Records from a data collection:

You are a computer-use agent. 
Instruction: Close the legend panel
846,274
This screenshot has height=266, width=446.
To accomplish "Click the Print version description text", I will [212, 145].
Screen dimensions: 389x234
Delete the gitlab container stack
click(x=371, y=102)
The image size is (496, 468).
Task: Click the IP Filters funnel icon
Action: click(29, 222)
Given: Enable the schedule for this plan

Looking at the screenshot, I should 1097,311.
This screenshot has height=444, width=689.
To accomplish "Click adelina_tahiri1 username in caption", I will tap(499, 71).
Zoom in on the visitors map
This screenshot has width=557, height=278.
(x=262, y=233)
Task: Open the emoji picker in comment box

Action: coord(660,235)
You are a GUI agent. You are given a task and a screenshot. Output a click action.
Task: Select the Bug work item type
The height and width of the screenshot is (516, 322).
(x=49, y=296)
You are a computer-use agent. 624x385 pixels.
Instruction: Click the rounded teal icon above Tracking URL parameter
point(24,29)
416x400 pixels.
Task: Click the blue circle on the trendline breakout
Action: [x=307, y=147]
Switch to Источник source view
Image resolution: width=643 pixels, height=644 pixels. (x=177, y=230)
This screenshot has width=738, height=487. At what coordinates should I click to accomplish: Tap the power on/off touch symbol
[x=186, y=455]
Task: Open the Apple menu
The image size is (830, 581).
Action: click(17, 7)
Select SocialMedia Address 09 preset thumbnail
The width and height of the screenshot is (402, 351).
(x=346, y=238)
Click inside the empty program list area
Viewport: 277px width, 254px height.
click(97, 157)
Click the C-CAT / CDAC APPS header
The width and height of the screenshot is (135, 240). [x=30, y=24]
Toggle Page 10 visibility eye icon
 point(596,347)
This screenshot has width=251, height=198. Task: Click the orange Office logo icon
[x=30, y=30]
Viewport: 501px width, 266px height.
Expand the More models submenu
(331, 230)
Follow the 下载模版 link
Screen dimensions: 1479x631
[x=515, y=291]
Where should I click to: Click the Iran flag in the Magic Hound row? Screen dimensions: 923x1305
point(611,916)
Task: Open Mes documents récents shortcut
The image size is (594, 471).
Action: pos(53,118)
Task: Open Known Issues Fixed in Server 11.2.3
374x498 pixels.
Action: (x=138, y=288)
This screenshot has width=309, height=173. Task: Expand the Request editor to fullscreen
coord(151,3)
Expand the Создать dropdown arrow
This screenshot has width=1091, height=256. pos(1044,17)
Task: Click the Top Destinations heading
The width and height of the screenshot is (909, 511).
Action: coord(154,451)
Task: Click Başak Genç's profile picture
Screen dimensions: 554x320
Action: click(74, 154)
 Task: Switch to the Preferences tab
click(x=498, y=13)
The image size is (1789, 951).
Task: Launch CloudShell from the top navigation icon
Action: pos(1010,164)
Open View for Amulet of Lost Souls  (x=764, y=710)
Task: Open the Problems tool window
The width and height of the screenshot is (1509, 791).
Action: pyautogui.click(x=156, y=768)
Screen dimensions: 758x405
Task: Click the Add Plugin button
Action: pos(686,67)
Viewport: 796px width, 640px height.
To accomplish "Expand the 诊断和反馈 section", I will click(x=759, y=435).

TASK DESCRIPTION: Set down each line from the line containing "Viewport: 501px width, 266px height." through the final line of the data, exactly and with nothing added.

EXPECTED OUTPUT:
Viewport: 501px width, 266px height.
Expand the More models submenu
(331, 230)
Follow the 下载模版 link
Screen dimensions: 1479x631
[x=515, y=291]
Where should I click to: Click the Iran flag in the Magic Hound row? Screen dimensions: 923x1305
point(611,916)
Task: Open Mes documents récents shortcut
The image size is (594, 471).
Action: pos(53,118)
Task: Open Known Issues Fixed in Server 11.2.3
374x498 pixels.
Action: (x=138, y=288)
This screenshot has width=309, height=173. Task: Expand the Request editor to fullscreen
coord(151,3)
Expand the Создать dropdown arrow
This screenshot has width=1091, height=256. pos(1044,17)
Task: Click the Top Destinations heading
The width and height of the screenshot is (909, 511).
Action: coord(154,451)
Task: Click Başak Genç's profile picture
Screen dimensions: 554x320
Action: click(74, 154)
 Task: Switch to the Preferences tab
click(x=498, y=13)
The image size is (1789, 951).
Task: Launch CloudShell from the top navigation icon
Action: pos(1010,164)
Open View for Amulet of Lost Souls  (x=764, y=710)
Task: Open the Problems tool window
The width and height of the screenshot is (1509, 791).
Action: pyautogui.click(x=156, y=768)
Screen dimensions: 758x405
Task: Click the Add Plugin button
Action: pos(686,67)
Viewport: 796px width, 640px height.
To accomplish "Expand the 诊断和反馈 section", I will click(x=759, y=435).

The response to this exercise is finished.